Canadian astronaut Chris Hadfield was weightless, floating in the zero gravity environment of the International Space Station 200 miles above the surface of the earth. If spending 5 months in the space station and posting videos about everyday life up there wasn't vanguard enough, what the 53-year old Hadfied did next came to capture the hearts and imaginations of millions of people back here on earth: He pulled out a guitar and sang “Space Oddity,” by David Bowie. In space. | |
“This is Major Tom to ground control,
I’m stepping through the door,
And I’m floating in the most peculiar way,
And the stars look very different today…”
At face value, the 1973 hit by iconic rocker David Bowie was a futuristic sci-fi ballad about Major Tom, a lone astronaut in space, but the deeper themes are about exploration of the human condition, the courage to be different, and the conflicting emotions of the detachment it takes to truly be free in this universe.
Of course Hadfield left out the part where Major Tom reports problems to ground control, and even inserted his own name in the song a couple times. Since its release and worldwide popularity, the whole team successfully came back to earth and Major Tom, err Chris Hadfield has retired from the space program, as planned. Just like in the song Major Tom makes it back to earth and is celebrated by the press and his fans as a hero, but the real reward was a few solitary moments orbiting the earth and the view from the dark starry heavens that belonged only to him.
My friend told me about this video last night and I was immediately moved by both the vulnerability and depth of it. Coincidentally, I began listening to Bowie’s classic a few weeks ago as I write as an eerily-dreamy reminder that no one ever accomplishes anything important by keeping their feet on the ground.
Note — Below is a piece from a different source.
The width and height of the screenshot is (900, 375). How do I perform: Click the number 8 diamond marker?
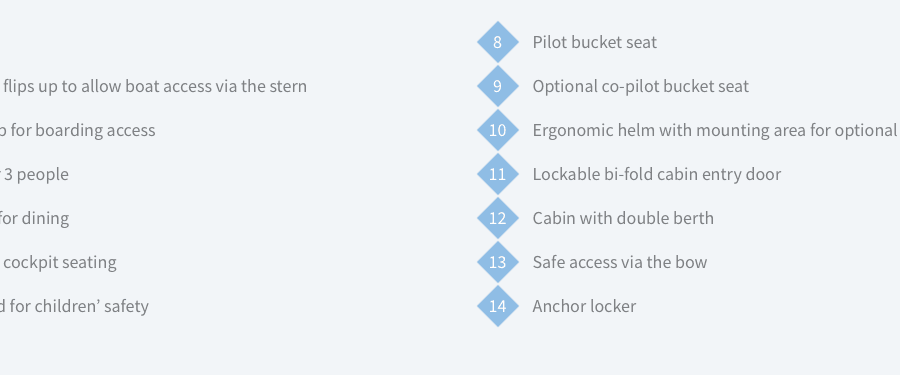coord(498,42)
What really fascinates me is how unique Hadfield’s solo-above-the-stratosphere truly is. He did something that no one, and I mean NO ONE, in the history of the earth has done. That’s remarkable when you consider the thousands of years of mankind’s modern history and the fact that there have been 100 billion people on earth. Think about that – there are infinite possibilities to create, to do something different, to be the conscious ground control in the mission of our own lives. As time goes on you’d think that we as a race of artists and dreamers and explorers had LESS ideas to launch, but instead inexplicably we have more, exponentially it seems. What a pure, weightless experience; to summon the courage to be an innovator and let your imagination soar into its own orbit. Art, writing, music, creation, ambient knowledge - they keep expanding into previously dark and empty corners of our existence to give us warmth. The democratization of ideas, our social web of conscience, people helping others a world away who they’ve never seen and will never know - interconnectedness like never before. Somehow the world is getting bigger and smaller at the same time, spinning out of control but also hugged tightly by a gravity much bigger than ourselves.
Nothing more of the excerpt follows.